DOCUMENT TEXT below:
DETROIT, Mich. – “The entire Democratic congressional delegation from Michigan, with the exception of one, voted no on war with Iraq,” Rep. Carolyn Cheeks-Kilpatrick (D-Mich.) told an audience at the headquarters of Service Employees Union Local 79, Oct. 12. “Our delegation stood strong. The President was wrong on this one,” she told the cheering crowd.

A war, Cheeks-Kilpatrick told the crowd, would dry up $200 billion for strengthening Social Security, funding a good Medicare prescription drug plan, for public education or other pressing needs of working people and seniors in this country. She said that since Bush could not prove what he said about Saddam Hussein, this was “too much to just sit back and take.”

The meeting was called by the Metro Detroit AFL-CIO to highlight the threats of Bush’s war drive, his threats against Social Security and the threat of a Republican-controlled Congress.
End of DOCUMENT TEXT.
WORK TASK 1:
Answer these about the report on the Detroit meeting about the Iraq war vote, one line each:
(a) At whose headquarters did Cheeks-Kilpatrick speak?
(b) How much money did she say a war would dry up?
(c) Which organization called the meeting?
WORK TASK 2: Continue the report on the Detroit meeting about the Iraq war vote from the point where it stops.
RECORDED DATA below:
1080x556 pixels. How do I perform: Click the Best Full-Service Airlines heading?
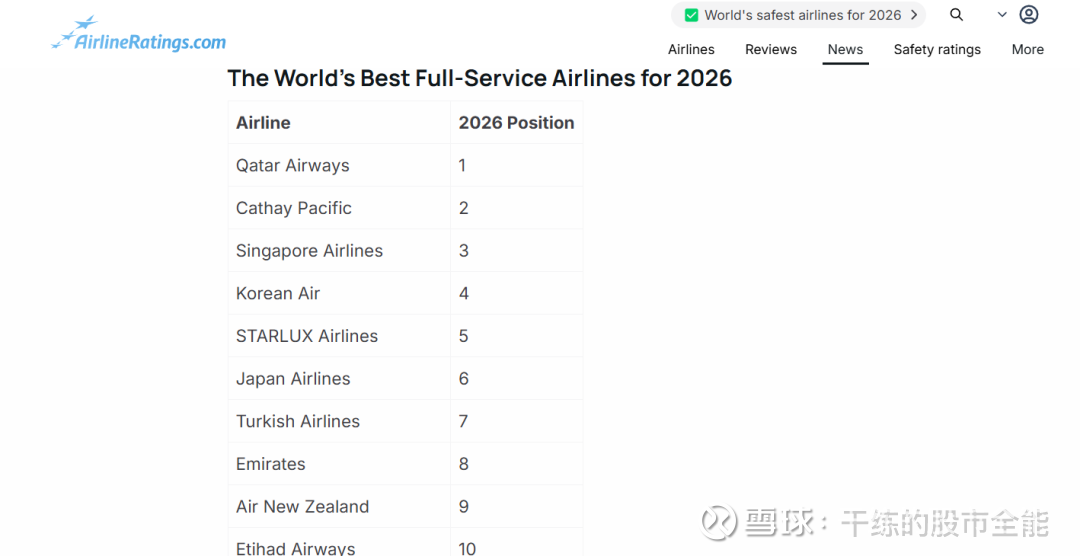click(480, 78)
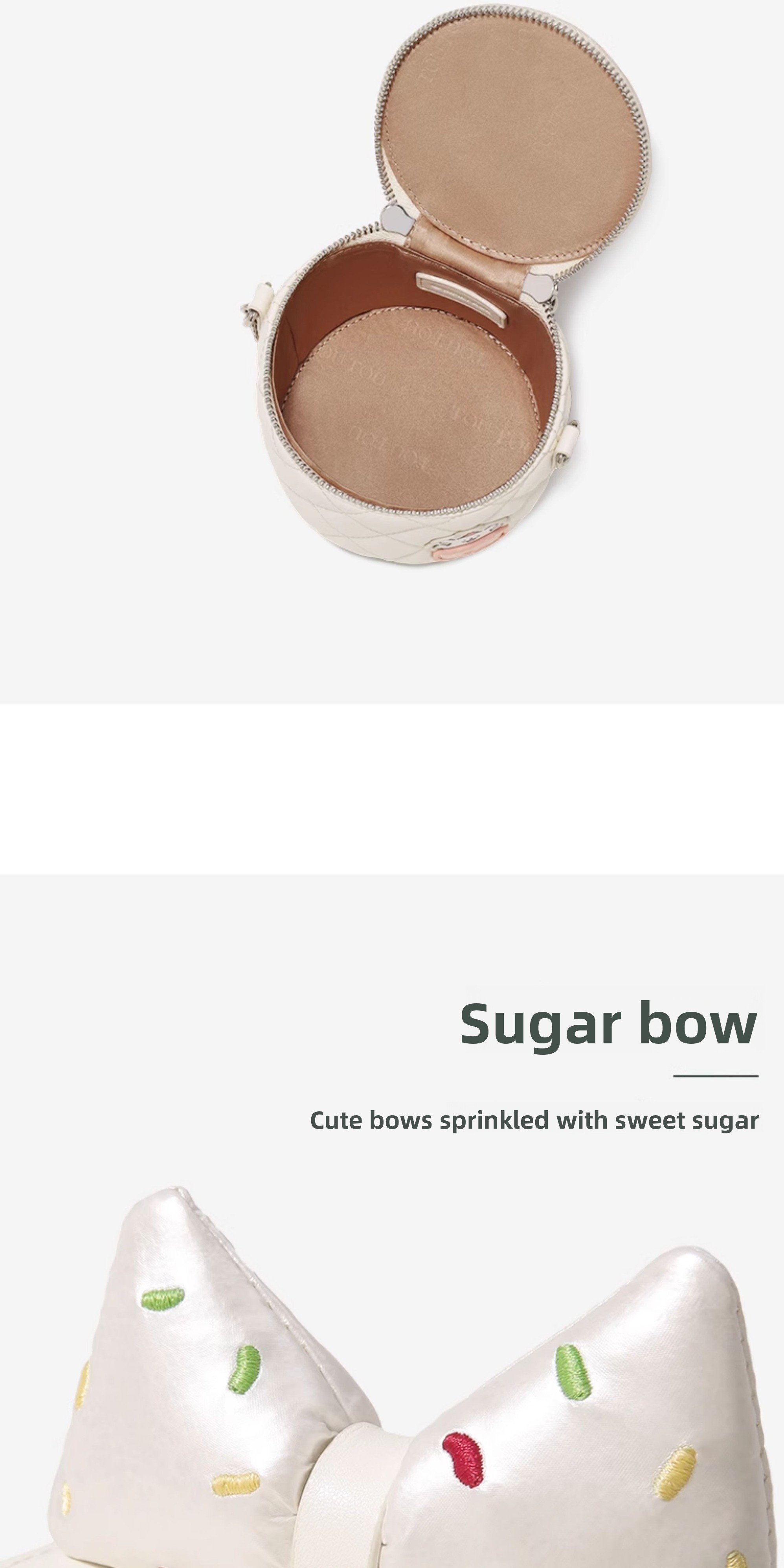
Task: Select the "Cute bows sprinkled with sweet sugar" caption
Action: 534,1121
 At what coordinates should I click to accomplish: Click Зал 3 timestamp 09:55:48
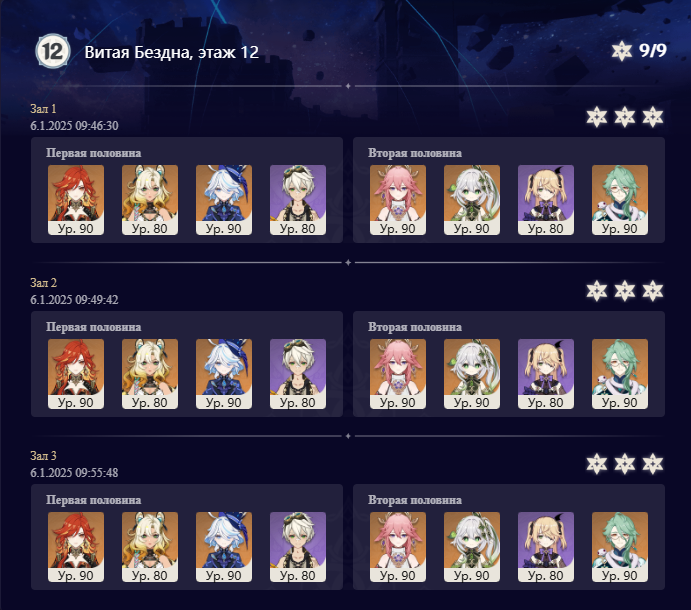pyautogui.click(x=74, y=473)
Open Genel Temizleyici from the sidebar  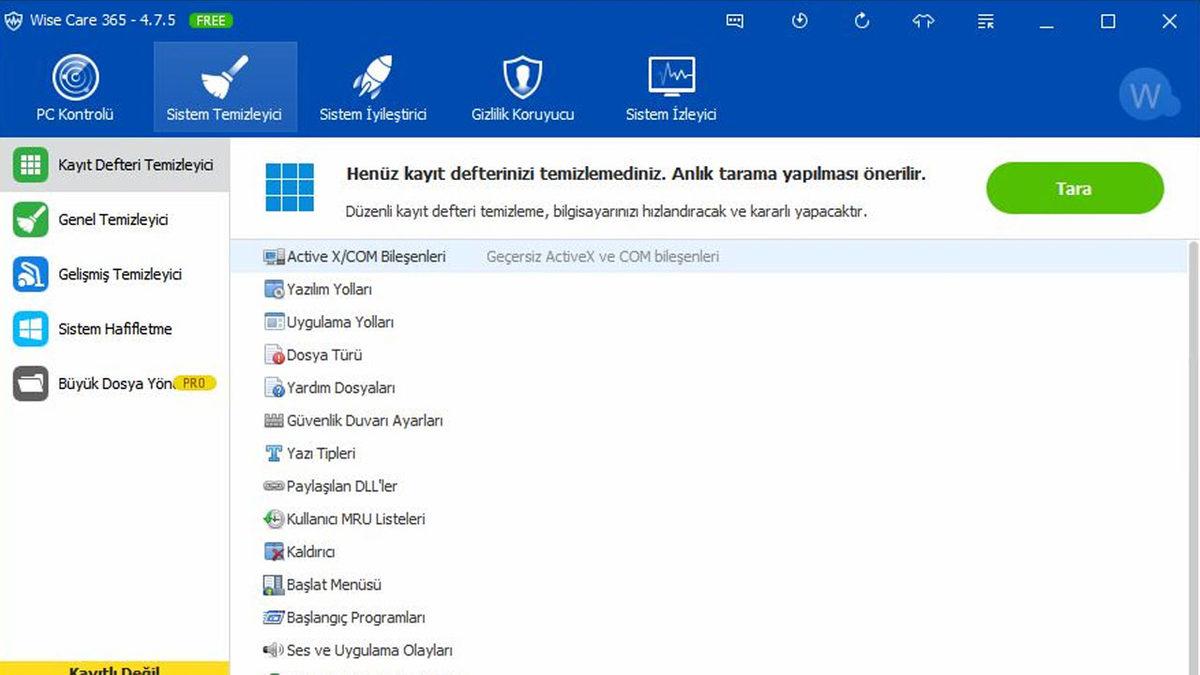(x=114, y=219)
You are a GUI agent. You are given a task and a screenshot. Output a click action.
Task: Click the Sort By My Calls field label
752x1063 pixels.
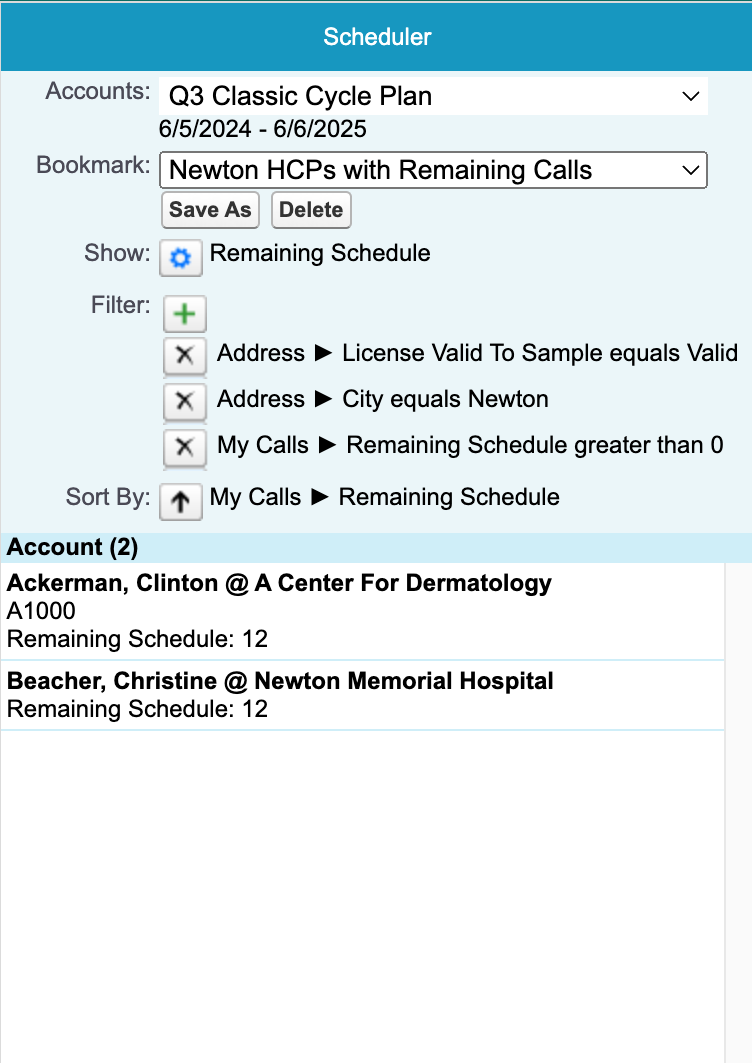click(384, 497)
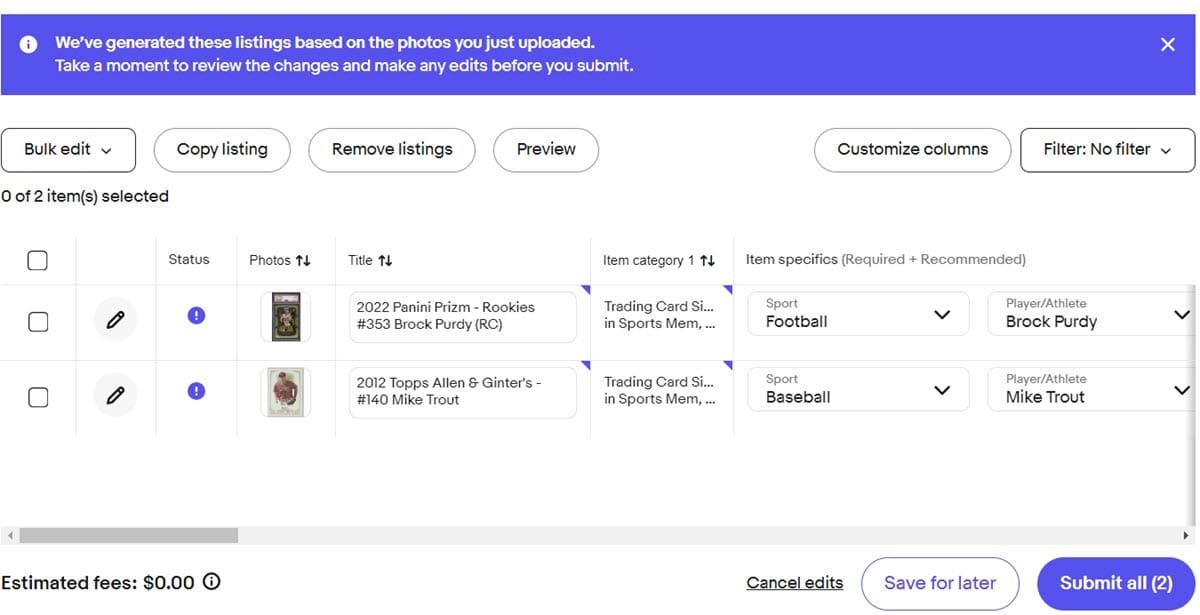This screenshot has height=615, width=1200.
Task: Click the estimated fees info icon
Action: pos(212,582)
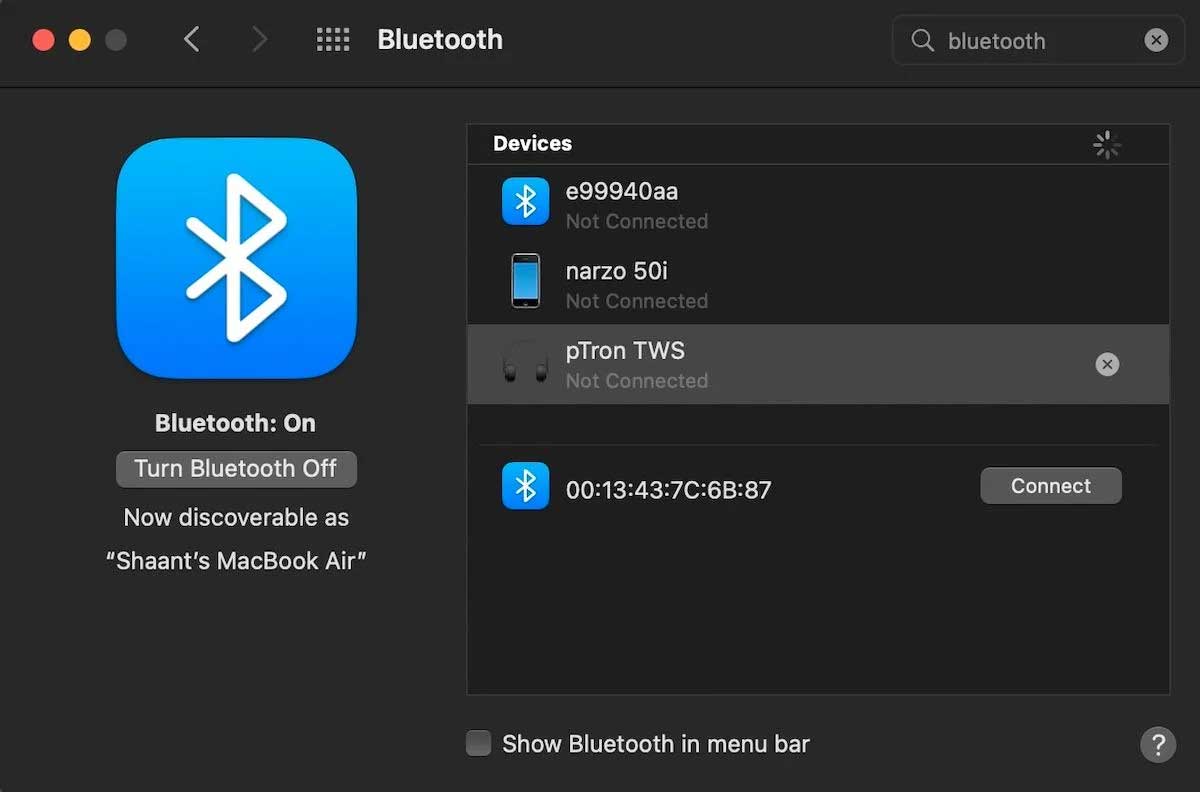Click the Bluetooth title in the toolbar
The image size is (1200, 792).
pyautogui.click(x=439, y=39)
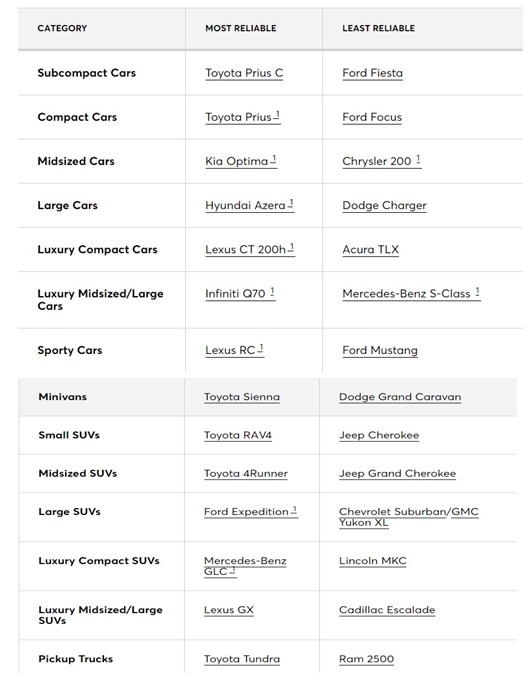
End of RECORDED DATA.
TASK ANSWER 1:
(a) Service Employees Union Local 79
(b) $200 billion
(c) The Metro Detroit AFL-CIO

TASK ANSWER 2:
Brian White, NAACP public policy director, echoed this sentiment. “We do not want war, and we are not going to sit on the sidelines anymore. We can’t let our country be driven by special interests – the pharmaceuticals, the Enrons, the military contractors.”

He reminded people that polls indicate that protecting and strengthening Social Security and affordable health care are more important to people than war.

A spokesperson for the Michigan Alliance to Strengthen Social Security and Medicare said that the elections are key to saving Social Security and warned that neither the Bush administration nor Wall Street have changed its views about privatizing Social Security, even if they now call it “modernization.”

“The stock market has lost trillions in the last three years,” Cheeks-Kilpatrick said, “but Social Security hasn’t lost a penny. If it ain’t broke, don’t fix it.”

She pointed to the annual surpluses of Social Security and added that while private retirement lost hundreds of billions of dollars in recent years, Social Security and Medicare continue to provide a safety net against poverty or lack of health care during retirement.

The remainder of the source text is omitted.